## Gestellte Aufgabe
Gib bitte aus den Datensätzen unten die Zeilen als nummerierte Liste wieder, beginnend mit der Zeile mit „Given: Select the 2021 legend entry“ und weiter bis einschließlich der Zeile mit „[x=60, y=32]“. Leerzeilen lässt du dabei weg.

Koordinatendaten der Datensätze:
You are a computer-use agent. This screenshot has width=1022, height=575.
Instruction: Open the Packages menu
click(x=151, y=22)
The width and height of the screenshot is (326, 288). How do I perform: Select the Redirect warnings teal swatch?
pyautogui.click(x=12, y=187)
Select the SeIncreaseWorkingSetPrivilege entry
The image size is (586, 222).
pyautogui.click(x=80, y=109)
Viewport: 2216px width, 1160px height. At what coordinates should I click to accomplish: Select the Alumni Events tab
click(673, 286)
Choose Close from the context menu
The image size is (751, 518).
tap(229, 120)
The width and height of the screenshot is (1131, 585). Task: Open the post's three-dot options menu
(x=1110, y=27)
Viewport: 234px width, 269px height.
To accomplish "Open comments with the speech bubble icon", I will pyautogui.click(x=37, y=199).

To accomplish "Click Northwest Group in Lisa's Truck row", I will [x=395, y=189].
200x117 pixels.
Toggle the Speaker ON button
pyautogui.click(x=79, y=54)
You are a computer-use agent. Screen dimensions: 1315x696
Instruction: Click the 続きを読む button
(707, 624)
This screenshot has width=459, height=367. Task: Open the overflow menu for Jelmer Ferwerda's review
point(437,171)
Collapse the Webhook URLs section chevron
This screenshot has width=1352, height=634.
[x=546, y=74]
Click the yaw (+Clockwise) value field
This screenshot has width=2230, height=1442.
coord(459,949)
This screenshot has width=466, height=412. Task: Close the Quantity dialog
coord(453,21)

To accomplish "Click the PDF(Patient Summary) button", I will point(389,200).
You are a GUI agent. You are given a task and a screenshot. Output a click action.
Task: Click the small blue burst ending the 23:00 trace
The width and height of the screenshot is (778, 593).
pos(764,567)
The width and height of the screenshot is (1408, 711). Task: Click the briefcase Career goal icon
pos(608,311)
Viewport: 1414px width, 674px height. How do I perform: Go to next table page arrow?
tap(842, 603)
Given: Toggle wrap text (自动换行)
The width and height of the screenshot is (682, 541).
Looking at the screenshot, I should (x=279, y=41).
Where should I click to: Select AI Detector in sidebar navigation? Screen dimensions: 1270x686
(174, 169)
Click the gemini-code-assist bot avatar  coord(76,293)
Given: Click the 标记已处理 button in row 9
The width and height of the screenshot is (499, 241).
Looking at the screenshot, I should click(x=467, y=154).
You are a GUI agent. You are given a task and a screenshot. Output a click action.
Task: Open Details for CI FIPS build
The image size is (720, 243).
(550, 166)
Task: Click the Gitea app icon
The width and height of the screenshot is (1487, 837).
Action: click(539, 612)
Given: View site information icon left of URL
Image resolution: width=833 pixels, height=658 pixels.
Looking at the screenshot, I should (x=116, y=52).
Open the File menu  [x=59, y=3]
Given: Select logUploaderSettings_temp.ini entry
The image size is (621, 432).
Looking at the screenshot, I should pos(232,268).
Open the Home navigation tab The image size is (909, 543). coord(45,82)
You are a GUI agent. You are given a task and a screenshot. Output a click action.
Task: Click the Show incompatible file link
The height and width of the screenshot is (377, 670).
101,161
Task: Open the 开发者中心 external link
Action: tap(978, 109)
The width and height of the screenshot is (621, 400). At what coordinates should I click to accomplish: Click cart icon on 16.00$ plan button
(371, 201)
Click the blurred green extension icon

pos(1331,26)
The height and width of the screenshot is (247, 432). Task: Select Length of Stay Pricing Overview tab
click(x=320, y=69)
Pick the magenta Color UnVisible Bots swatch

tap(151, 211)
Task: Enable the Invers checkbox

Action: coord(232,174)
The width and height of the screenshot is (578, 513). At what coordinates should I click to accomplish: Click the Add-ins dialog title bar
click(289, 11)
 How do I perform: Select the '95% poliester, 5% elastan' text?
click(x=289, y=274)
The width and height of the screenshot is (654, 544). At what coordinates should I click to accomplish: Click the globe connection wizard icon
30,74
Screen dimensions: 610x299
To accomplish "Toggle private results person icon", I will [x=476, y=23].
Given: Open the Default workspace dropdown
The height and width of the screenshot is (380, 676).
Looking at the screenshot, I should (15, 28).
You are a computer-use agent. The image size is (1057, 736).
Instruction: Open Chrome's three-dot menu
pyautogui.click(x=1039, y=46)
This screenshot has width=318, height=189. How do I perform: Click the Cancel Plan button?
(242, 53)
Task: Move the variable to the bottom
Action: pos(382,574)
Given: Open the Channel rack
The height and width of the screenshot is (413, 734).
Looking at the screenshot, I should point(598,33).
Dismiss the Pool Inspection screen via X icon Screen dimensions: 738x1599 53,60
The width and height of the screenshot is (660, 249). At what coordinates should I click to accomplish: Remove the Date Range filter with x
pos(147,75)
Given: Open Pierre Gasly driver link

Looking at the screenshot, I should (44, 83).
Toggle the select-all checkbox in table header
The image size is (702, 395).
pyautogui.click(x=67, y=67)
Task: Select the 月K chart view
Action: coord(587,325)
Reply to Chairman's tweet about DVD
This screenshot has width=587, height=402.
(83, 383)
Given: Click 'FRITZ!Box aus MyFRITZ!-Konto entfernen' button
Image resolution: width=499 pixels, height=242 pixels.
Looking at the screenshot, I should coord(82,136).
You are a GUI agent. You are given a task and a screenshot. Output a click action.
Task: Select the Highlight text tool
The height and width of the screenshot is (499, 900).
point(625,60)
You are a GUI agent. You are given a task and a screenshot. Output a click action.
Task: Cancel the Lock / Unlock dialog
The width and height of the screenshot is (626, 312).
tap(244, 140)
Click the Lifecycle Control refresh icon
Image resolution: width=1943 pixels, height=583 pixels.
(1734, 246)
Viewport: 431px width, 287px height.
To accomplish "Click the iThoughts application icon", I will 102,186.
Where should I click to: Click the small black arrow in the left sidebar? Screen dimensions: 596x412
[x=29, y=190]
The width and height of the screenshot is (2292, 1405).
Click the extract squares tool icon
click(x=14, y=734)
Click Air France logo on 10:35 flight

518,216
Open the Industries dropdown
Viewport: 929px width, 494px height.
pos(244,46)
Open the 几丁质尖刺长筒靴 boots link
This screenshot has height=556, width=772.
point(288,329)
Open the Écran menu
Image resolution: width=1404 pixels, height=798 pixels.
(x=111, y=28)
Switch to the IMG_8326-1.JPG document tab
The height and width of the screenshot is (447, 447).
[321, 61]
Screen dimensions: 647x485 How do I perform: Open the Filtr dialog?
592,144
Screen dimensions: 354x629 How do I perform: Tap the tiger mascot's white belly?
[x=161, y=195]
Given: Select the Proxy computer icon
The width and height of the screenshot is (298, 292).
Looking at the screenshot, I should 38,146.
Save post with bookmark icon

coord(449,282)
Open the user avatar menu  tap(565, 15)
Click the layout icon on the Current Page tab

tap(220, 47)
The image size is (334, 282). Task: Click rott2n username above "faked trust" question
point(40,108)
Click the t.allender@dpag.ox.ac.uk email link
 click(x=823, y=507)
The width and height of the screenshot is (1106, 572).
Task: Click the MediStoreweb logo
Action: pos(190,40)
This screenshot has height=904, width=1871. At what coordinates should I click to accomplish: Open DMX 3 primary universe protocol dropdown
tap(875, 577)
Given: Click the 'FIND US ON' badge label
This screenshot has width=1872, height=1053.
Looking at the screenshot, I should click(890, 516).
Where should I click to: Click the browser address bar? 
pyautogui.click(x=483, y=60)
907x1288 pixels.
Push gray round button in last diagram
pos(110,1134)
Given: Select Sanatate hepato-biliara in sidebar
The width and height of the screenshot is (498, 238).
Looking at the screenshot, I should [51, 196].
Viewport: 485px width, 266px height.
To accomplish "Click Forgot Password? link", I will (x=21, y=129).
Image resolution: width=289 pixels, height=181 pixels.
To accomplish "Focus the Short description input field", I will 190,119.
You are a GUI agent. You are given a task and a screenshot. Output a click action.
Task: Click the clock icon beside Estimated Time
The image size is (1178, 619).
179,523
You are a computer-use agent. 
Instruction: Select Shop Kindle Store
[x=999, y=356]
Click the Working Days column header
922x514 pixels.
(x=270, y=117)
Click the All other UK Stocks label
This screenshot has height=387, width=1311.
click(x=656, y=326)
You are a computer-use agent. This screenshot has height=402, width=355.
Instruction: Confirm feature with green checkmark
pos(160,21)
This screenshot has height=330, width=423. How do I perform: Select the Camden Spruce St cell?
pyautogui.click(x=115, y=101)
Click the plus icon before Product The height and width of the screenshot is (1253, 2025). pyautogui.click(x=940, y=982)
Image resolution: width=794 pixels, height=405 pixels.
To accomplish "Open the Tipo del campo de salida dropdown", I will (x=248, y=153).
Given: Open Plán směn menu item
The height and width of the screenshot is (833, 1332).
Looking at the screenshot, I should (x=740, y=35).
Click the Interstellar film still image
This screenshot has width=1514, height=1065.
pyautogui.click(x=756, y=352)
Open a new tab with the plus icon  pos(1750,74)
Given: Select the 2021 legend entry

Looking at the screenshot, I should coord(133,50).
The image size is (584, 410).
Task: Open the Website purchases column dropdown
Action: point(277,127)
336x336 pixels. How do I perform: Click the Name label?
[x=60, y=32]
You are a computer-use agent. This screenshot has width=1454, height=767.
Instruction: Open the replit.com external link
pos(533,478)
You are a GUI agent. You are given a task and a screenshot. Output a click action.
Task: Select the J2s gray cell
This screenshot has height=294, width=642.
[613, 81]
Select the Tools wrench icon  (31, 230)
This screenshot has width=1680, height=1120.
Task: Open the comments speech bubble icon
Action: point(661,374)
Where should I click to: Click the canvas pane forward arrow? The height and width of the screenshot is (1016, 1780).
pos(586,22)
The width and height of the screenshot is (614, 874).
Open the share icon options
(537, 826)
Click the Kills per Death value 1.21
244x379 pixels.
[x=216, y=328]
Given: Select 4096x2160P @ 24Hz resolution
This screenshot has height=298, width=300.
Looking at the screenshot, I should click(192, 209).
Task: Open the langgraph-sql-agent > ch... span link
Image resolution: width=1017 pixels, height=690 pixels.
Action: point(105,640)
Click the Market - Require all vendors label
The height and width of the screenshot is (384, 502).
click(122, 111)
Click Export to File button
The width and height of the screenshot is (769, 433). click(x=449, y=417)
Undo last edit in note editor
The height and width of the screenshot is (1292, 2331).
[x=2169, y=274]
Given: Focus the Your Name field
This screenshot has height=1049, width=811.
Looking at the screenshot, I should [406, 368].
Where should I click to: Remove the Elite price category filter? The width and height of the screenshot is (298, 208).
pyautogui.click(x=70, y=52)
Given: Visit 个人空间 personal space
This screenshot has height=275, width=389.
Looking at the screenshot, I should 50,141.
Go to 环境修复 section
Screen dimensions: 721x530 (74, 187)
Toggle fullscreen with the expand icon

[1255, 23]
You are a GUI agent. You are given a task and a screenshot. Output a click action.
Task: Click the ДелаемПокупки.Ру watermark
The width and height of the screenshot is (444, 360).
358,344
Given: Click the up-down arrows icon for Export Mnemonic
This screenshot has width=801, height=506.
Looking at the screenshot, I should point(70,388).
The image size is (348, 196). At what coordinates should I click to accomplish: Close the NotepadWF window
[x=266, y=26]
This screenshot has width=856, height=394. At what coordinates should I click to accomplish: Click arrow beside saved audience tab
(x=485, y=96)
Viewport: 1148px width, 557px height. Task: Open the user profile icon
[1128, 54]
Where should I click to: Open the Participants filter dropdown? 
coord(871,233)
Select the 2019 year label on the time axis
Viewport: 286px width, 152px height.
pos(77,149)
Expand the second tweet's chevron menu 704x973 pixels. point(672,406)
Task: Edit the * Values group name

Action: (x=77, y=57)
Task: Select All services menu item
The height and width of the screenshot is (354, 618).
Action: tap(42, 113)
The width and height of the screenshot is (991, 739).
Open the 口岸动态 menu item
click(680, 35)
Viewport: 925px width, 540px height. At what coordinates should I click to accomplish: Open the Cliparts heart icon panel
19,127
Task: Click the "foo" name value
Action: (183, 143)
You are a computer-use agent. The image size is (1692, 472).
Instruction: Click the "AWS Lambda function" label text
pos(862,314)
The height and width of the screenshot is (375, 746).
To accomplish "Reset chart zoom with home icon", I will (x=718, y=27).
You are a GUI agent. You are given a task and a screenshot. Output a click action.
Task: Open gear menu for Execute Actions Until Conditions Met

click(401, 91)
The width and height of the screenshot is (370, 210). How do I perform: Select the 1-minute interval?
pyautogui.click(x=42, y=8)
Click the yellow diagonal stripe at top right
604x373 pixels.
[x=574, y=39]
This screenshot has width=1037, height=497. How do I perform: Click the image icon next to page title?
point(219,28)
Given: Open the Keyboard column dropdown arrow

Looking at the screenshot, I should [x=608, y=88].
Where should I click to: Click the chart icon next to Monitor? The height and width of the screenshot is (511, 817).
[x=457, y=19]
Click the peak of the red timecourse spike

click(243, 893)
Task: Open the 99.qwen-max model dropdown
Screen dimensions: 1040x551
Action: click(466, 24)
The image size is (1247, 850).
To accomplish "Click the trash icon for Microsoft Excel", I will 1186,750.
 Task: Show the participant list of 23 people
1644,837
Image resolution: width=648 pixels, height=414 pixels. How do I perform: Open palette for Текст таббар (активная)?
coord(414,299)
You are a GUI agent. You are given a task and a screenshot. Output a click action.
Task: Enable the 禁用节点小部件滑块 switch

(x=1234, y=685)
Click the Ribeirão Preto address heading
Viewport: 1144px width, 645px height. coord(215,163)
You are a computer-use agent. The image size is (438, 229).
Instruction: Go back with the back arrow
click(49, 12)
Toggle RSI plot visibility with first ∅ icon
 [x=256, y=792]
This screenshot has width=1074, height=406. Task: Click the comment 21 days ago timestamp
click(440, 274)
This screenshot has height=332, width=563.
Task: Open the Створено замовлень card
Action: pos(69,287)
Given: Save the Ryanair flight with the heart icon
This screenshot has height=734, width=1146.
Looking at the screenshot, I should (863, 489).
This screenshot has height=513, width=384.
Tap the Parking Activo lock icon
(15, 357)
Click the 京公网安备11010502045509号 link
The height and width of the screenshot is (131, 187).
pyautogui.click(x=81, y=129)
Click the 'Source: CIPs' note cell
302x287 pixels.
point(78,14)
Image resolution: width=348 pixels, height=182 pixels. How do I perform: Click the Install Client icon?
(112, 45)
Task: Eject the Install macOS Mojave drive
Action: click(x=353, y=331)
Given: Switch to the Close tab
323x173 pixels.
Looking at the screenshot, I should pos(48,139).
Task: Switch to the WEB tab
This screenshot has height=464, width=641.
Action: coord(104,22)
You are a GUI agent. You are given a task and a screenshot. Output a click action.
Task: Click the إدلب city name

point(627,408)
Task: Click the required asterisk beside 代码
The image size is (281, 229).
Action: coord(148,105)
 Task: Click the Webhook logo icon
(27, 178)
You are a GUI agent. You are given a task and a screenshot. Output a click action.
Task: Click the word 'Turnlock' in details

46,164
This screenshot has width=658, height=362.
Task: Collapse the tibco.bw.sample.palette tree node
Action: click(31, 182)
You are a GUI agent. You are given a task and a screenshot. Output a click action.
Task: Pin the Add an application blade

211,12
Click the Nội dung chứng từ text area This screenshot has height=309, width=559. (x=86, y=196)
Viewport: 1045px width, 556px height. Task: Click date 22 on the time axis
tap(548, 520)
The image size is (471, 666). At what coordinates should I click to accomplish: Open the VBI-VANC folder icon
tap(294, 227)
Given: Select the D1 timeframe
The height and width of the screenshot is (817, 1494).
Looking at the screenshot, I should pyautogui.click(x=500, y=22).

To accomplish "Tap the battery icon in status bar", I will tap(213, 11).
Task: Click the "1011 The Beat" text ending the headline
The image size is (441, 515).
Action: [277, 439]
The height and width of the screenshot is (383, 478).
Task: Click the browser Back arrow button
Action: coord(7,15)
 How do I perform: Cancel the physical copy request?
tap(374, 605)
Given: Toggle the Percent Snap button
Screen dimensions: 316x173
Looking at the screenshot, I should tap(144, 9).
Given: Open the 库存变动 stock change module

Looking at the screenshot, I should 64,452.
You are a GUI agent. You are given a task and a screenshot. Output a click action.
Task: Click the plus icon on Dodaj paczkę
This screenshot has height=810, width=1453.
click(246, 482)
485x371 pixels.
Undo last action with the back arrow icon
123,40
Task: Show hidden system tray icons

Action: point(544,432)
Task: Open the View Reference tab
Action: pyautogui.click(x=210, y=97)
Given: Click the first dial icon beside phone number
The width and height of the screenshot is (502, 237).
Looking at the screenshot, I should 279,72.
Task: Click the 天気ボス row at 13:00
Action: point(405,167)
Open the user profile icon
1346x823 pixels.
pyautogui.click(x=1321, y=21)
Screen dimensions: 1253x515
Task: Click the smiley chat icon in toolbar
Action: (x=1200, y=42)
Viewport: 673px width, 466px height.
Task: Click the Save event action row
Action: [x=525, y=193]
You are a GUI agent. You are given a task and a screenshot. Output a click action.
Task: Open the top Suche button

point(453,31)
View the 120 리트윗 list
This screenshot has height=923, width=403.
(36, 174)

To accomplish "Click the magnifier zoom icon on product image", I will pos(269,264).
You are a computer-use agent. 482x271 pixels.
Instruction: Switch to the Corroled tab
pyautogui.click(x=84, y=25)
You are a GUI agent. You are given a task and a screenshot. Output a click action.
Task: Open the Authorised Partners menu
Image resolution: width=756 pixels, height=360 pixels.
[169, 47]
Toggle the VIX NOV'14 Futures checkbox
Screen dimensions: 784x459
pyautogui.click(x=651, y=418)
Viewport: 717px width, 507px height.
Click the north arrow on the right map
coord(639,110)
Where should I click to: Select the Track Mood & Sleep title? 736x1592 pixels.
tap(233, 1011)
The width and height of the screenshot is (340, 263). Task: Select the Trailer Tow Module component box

## Lösung der Aufgabe
1. Given: Select the 2021 legend entry
2. Looking at the screenshot, I should coord(133,50).
3. The image size is (584, 410).
4. Task: Open the Website purchases column dropdown
5. Action: point(277,127)
6. 336x336 pixels. How do I perform: Click the Name label?
7. [x=60, y=32]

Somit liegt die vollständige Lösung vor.